WHAT YOU NEED TO DO:
Restate the records so that not a single word differs.
○ ○ ○ ○ ○ ○ ○
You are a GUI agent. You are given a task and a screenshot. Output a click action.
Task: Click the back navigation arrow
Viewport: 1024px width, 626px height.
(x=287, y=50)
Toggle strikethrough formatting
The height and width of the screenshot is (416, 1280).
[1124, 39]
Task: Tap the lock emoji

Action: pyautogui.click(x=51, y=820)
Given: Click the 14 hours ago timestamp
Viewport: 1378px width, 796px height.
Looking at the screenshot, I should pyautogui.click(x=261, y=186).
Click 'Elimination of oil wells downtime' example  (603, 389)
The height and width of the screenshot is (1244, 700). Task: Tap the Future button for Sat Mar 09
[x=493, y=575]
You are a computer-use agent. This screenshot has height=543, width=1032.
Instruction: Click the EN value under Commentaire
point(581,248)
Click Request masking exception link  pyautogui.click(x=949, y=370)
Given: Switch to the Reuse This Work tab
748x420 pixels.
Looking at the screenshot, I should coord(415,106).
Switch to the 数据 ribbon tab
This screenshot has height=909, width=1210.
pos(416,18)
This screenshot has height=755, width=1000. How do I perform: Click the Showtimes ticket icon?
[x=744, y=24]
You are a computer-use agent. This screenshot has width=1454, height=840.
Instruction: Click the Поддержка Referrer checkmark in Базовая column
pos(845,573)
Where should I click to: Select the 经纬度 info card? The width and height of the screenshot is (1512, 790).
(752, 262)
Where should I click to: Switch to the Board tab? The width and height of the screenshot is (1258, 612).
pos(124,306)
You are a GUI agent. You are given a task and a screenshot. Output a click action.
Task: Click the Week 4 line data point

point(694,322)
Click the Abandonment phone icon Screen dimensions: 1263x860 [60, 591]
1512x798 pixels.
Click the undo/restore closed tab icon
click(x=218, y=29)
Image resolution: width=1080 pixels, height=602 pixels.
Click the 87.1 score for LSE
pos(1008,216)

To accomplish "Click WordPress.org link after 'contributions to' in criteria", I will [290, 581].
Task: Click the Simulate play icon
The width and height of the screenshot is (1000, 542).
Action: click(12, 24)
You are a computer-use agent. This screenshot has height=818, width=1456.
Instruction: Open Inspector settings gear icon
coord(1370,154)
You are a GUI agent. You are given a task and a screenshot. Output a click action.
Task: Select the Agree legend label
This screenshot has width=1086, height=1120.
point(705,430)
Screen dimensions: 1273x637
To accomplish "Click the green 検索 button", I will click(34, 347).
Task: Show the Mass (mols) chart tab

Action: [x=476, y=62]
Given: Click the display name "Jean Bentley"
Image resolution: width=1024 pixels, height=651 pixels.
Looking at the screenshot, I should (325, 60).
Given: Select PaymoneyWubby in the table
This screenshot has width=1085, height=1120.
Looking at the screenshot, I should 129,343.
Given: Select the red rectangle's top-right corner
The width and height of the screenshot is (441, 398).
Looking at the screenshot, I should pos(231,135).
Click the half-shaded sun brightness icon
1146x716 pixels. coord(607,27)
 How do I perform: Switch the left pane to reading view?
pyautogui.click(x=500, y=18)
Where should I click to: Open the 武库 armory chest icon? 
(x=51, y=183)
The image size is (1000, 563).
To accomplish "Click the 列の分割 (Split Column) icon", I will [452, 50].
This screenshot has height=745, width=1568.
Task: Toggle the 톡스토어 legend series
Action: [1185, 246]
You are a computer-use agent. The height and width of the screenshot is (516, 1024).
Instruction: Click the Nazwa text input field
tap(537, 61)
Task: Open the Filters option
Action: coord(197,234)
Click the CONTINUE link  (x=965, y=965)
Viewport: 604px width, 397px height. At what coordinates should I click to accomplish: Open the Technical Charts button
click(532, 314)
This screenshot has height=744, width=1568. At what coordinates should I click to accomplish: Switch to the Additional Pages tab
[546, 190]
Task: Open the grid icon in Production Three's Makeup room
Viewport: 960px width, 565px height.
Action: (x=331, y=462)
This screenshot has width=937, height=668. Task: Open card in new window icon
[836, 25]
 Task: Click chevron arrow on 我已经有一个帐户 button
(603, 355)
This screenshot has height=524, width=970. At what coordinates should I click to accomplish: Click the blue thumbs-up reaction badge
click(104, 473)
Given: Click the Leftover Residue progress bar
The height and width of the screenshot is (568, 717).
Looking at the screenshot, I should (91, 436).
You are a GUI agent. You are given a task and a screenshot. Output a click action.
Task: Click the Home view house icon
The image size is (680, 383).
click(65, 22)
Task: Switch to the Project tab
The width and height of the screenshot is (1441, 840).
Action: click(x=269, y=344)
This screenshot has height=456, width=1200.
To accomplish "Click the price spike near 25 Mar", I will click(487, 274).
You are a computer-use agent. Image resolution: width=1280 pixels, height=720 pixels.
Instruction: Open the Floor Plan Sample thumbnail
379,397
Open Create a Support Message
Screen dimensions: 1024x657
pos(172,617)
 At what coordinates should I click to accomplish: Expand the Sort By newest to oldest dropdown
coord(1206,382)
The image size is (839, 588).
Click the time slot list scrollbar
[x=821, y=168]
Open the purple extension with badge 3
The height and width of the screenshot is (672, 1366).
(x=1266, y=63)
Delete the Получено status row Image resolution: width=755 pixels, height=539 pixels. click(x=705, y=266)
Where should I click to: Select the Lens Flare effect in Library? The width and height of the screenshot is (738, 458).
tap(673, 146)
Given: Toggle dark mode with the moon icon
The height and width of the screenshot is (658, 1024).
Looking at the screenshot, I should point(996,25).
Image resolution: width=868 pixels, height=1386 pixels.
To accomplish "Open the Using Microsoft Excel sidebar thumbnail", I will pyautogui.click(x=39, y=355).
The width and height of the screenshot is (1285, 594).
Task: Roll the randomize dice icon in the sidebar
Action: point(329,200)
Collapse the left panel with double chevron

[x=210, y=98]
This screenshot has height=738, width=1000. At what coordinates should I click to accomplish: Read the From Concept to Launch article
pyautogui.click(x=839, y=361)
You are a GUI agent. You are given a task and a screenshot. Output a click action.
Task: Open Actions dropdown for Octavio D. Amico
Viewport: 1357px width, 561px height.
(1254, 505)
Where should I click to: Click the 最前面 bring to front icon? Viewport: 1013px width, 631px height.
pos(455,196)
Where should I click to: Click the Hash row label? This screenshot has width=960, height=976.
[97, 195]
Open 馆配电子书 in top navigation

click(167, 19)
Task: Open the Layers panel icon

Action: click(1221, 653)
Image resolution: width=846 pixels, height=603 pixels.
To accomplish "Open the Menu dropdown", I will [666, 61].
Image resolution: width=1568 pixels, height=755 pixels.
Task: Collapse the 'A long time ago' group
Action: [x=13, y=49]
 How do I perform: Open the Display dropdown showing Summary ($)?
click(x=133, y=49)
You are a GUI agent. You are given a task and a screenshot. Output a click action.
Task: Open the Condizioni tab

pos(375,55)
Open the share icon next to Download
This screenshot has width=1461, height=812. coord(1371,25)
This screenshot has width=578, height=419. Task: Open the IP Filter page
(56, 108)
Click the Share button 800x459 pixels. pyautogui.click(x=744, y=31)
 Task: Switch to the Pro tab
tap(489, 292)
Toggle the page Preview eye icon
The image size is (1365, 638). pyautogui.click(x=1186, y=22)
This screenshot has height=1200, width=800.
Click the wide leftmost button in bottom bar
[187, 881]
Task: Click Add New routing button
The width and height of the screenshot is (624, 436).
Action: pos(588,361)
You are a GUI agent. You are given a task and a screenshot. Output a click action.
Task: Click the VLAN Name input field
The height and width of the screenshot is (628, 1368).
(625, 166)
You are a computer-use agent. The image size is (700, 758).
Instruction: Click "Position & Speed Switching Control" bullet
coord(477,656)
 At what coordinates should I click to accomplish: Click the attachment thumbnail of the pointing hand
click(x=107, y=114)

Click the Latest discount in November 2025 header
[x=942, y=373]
○ ○ ○ ○ ○ ○ ○
ANSWER AREA:
You are a GUI agent. You are given a task and a screenshot. Output a click action.
Task: Click the back navigation arrow
Viewport: 1024px width, 626px height.
(x=287, y=50)
Toggle strikethrough formatting
The height and width of the screenshot is (416, 1280).
[1124, 39]
Task: Tap the lock emoji

Action: pyautogui.click(x=51, y=820)
Given: Click the 14 hours ago timestamp
Viewport: 1378px width, 796px height.
Looking at the screenshot, I should pyautogui.click(x=261, y=186).
Click 'Elimination of oil wells downtime' example  (603, 389)
The height and width of the screenshot is (1244, 700). Task: Tap the Future button for Sat Mar 09
[x=493, y=575]
You are a computer-use agent. This screenshot has height=543, width=1032.
Instruction: Click the EN value under Commentaire
point(581,248)
Click Request masking exception link  pyautogui.click(x=949, y=370)
Given: Switch to the Reuse This Work tab
748x420 pixels.
Looking at the screenshot, I should coord(415,106).
Switch to the 数据 ribbon tab
This screenshot has height=909, width=1210.
pos(416,18)
This screenshot has height=755, width=1000. How do I perform: Click the Showtimes ticket icon?
[x=744, y=24]
You are a computer-use agent. This screenshot has width=1454, height=840.
Instruction: Click the Поддержка Referrer checkmark in Базовая column
pos(845,573)
Where should I click to: Select the 经纬度 info card? The width and height of the screenshot is (1512, 790).
(752, 262)
Where should I click to: Switch to the Board tab? The width and height of the screenshot is (1258, 612).
pos(124,306)
You are a GUI agent. You are given a task and a screenshot. Output a click action.
Task: Click the Week 4 line data point

point(694,322)
Click the Abandonment phone icon Screen dimensions: 1263x860 [60, 591]
1512x798 pixels.
Click the undo/restore closed tab icon
click(x=218, y=29)
Image resolution: width=1080 pixels, height=602 pixels.
Click the 87.1 score for LSE
pos(1008,216)

To accomplish "Click WordPress.org link after 'contributions to' in criteria", I will [290, 581].
Task: Click the Simulate play icon
The width and height of the screenshot is (1000, 542).
Action: click(12, 24)
You are a computer-use agent. This screenshot has height=818, width=1456.
Instruction: Open Inspector settings gear icon
coord(1370,154)
You are a GUI agent. You are given a task and a screenshot. Output a click action.
Task: Select the Agree legend label
This screenshot has width=1086, height=1120.
point(705,430)
Screen dimensions: 1273x637
To accomplish "Click the green 検索 button", I will click(34, 347).
Task: Show the Mass (mols) chart tab

Action: [x=476, y=62]
Given: Click the display name "Jean Bentley"
Image resolution: width=1024 pixels, height=651 pixels.
Looking at the screenshot, I should (325, 60).
Given: Select PaymoneyWubby in the table
This screenshot has width=1085, height=1120.
Looking at the screenshot, I should 129,343.
Given: Select the red rectangle's top-right corner
The width and height of the screenshot is (441, 398).
Looking at the screenshot, I should pos(231,135).
Click the half-shaded sun brightness icon
1146x716 pixels. coord(607,27)
 How do I perform: Switch the left pane to reading view?
pyautogui.click(x=500, y=18)
Where should I click to: Open the 武库 armory chest icon? 
(x=51, y=183)
The image size is (1000, 563).
To accomplish "Click the 列の分割 (Split Column) icon", I will [452, 50].
This screenshot has height=745, width=1568.
Task: Toggle the 톡스토어 legend series
Action: [1185, 246]
You are a computer-use agent. The height and width of the screenshot is (516, 1024).
Instruction: Click the Nazwa text input field
tap(537, 61)
Task: Open the Filters option
Action: coord(197,234)
Click the CONTINUE link  (x=965, y=965)
Viewport: 604px width, 397px height. At what coordinates should I click to accomplish: Open the Technical Charts button
click(532, 314)
This screenshot has height=744, width=1568. At what coordinates should I click to accomplish: Switch to the Additional Pages tab
[546, 190]
Task: Open the grid icon in Production Three's Makeup room
Viewport: 960px width, 565px height.
Action: (x=331, y=462)
This screenshot has width=937, height=668. Task: Open card in new window icon
[836, 25]
 Task: Click chevron arrow on 我已经有一个帐户 button
(603, 355)
This screenshot has height=524, width=970. At what coordinates should I click to accomplish: Click the blue thumbs-up reaction badge
click(104, 473)
Given: Click the Leftover Residue progress bar
The height and width of the screenshot is (568, 717).
Looking at the screenshot, I should (91, 436).
You are a GUI agent. You are given a task and a screenshot. Output a click action.
Task: Click the Home view house icon
The image size is (680, 383).
click(65, 22)
Task: Switch to the Project tab
The width and height of the screenshot is (1441, 840).
Action: click(x=269, y=344)
This screenshot has height=456, width=1200.
To accomplish "Click the price spike near 25 Mar", I will click(487, 274).
You are a computer-use agent. Image resolution: width=1280 pixels, height=720 pixels.
Instruction: Open the Floor Plan Sample thumbnail
379,397
Open Create a Support Message
Screen dimensions: 1024x657
pos(172,617)
 At what coordinates should I click to accomplish: Expand the Sort By newest to oldest dropdown
coord(1206,382)
The image size is (839, 588).
Click the time slot list scrollbar
[x=821, y=168]
Open the purple extension with badge 3
The height and width of the screenshot is (672, 1366).
(x=1266, y=63)
Delete the Получено status row Image resolution: width=755 pixels, height=539 pixels. click(x=705, y=266)
Where should I click to: Select the Lens Flare effect in Library? The width and height of the screenshot is (738, 458).
tap(673, 146)
Given: Toggle dark mode with the moon icon
The height and width of the screenshot is (658, 1024).
Looking at the screenshot, I should point(996,25).
Image resolution: width=868 pixels, height=1386 pixels.
To accomplish "Open the Using Microsoft Excel sidebar thumbnail", I will pyautogui.click(x=39, y=355).
The width and height of the screenshot is (1285, 594).
Task: Roll the randomize dice icon in the sidebar
Action: point(329,200)
Collapse the left panel with double chevron

[x=210, y=98]
This screenshot has height=738, width=1000. At what coordinates should I click to accomplish: Read the From Concept to Launch article
pyautogui.click(x=839, y=361)
You are a GUI agent. You are given a task and a screenshot. Output a click action.
Task: Open Actions dropdown for Octavio D. Amico
Viewport: 1357px width, 561px height.
(1254, 505)
Where should I click to: Click the 最前面 bring to front icon? Viewport: 1013px width, 631px height.
pos(455,196)
Where should I click to: Click the Hash row label? This screenshot has width=960, height=976.
[97, 195]
Open 馆配电子书 in top navigation

click(167, 19)
Task: Open the Layers panel icon

Action: click(1221, 653)
Image resolution: width=846 pixels, height=603 pixels.
To accomplish "Open the Menu dropdown", I will [666, 61].
Image resolution: width=1568 pixels, height=755 pixels.
Task: Collapse the 'A long time ago' group
Action: [x=13, y=49]
 How do I perform: Open the Display dropdown showing Summary ($)?
click(x=133, y=49)
You are a GUI agent. You are given a task and a screenshot. Output a click action.
Task: Open the Condizioni tab

pos(375,55)
Open the share icon next to Download
This screenshot has width=1461, height=812. coord(1371,25)
This screenshot has width=578, height=419. Task: Open the IP Filter page
(56, 108)
Click the Share button 800x459 pixels. pyautogui.click(x=744, y=31)
 Task: Switch to the Pro tab
tap(489, 292)
Toggle the page Preview eye icon
The image size is (1365, 638). pyautogui.click(x=1186, y=22)
This screenshot has height=1200, width=800.
Click the wide leftmost button in bottom bar
[187, 881]
Task: Click Add New routing button
The width and height of the screenshot is (624, 436).
Action: pos(588,361)
You are a GUI agent. You are given a task and a screenshot. Output a click action.
Task: Click the VLAN Name input field
The height and width of the screenshot is (628, 1368).
(625, 166)
You are a computer-use agent. The image size is (700, 758).
Instruction: Click "Position & Speed Switching Control" bullet
coord(477,656)
 At what coordinates should I click to accomplish: Click the attachment thumbnail of the pointing hand
click(x=107, y=114)

Click the Latest discount in November 2025 header
[x=942, y=373]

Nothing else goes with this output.